Magnetic resonance imaging (MRI) may at times provide additional information in the assessment of middle mediastinal pathology. Advantages of MRI include its ability to differentiate between vascular, solid, and fluid elements in a given mass. However, MRI is most likely to be useful in the evaluation of posterior mediastinal masses (e.g., paravertebral tumors).
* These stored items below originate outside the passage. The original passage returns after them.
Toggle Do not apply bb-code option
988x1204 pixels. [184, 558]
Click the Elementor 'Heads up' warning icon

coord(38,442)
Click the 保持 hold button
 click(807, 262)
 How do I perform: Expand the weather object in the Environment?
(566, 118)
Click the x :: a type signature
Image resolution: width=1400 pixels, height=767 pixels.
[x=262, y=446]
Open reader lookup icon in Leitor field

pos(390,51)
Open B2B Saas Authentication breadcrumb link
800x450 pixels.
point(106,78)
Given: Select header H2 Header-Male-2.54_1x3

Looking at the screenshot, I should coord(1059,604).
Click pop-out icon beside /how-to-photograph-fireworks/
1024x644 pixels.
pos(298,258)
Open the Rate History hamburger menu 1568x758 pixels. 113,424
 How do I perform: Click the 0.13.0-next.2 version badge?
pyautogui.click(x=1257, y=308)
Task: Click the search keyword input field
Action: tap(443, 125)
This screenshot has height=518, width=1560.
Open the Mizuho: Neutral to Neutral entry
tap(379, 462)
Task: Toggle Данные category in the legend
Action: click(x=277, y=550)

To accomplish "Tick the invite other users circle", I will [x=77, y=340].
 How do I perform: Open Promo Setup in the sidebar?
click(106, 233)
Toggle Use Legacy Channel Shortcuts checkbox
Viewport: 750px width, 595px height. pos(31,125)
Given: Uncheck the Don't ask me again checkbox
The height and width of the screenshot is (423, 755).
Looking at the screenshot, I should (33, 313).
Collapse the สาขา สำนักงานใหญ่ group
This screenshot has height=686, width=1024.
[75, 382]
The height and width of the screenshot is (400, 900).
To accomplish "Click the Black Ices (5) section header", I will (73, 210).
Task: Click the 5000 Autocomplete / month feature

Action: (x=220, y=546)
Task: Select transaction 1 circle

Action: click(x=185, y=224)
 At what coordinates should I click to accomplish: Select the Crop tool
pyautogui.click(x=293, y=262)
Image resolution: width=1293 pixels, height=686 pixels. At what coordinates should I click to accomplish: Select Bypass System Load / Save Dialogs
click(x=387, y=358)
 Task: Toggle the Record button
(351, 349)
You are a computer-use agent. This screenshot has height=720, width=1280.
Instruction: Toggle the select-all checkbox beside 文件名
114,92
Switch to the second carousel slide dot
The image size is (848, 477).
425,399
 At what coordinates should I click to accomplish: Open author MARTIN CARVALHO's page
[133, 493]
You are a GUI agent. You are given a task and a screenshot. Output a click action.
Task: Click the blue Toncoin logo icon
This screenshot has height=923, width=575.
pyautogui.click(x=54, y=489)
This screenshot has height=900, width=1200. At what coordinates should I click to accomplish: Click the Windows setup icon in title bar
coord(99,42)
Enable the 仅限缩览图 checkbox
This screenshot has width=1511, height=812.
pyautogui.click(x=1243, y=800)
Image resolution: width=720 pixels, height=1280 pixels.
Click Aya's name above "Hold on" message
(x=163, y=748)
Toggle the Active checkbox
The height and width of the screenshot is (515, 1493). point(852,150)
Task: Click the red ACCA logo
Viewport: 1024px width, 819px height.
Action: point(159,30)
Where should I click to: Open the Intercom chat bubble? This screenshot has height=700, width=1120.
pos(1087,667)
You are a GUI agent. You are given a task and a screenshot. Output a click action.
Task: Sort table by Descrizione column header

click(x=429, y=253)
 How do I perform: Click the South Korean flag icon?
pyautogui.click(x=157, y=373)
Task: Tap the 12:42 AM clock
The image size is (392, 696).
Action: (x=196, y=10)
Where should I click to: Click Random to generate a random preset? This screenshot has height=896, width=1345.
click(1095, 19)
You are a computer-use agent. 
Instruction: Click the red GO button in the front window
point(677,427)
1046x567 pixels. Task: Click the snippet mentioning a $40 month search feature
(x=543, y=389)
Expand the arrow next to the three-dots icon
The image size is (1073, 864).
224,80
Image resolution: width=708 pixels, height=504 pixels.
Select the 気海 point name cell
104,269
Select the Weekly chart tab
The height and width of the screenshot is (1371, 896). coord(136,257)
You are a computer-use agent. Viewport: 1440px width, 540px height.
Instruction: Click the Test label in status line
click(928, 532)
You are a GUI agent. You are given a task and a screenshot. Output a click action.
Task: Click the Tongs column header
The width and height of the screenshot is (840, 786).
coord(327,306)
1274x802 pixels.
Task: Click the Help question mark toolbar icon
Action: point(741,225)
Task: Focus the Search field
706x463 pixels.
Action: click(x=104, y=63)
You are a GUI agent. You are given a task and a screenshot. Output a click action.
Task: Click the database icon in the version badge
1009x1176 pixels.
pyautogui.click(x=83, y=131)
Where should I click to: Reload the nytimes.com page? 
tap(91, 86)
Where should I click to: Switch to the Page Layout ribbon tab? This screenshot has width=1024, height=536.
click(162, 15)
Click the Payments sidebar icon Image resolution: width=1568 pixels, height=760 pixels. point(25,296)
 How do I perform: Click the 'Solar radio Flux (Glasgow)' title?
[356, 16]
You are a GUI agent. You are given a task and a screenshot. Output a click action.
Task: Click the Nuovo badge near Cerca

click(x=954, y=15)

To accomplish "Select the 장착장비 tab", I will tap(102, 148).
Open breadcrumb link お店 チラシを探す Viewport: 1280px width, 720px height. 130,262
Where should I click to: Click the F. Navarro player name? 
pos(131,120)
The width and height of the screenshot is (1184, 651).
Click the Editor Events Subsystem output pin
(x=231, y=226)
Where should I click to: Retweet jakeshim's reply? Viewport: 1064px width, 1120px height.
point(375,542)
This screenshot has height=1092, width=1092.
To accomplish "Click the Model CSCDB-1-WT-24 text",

Positron emission tomography (PET) is a valuable tool for evaluating mediastinal pathology, especially mediastinal lymph node involvement in neoplasms (e.g., lung cancer). The degree of uptake of fluorodeoxyglucose (FDG) labeled with radioactive fluoride (18F) is a surrogate marker of the degree of metabolic activity in a cell. However, PET is limited, because it is difficult to distinguish between increased metabolic activity caused by tumor and that caused by inflammation. Furthermore, as PET does not provide an anatomic scan, the precise location of the increased metabolic activity may not be discernable. However, fusion of PET with CT (CT-PET) has allowed a more precise assessment of anatomy.1
Conventional ultrasonography is of limited value in the evaluation of middle mediastinal pathology, although it may help in determining whether a mass is cystic or solid. However, transesophageal endoscopic ultrasonography (EUS) has emerged as a valuable tool for the evaluation of certain mediastinal pathology, especially lymph nodes.2 Other modalities, such as leukocyte scintigraphy, lymphoscintigraphy, and metaiodobenzylguanidine (MIBG) scanning, have limited and very specific indications in the evaluation of pathology in the middle mediastinum.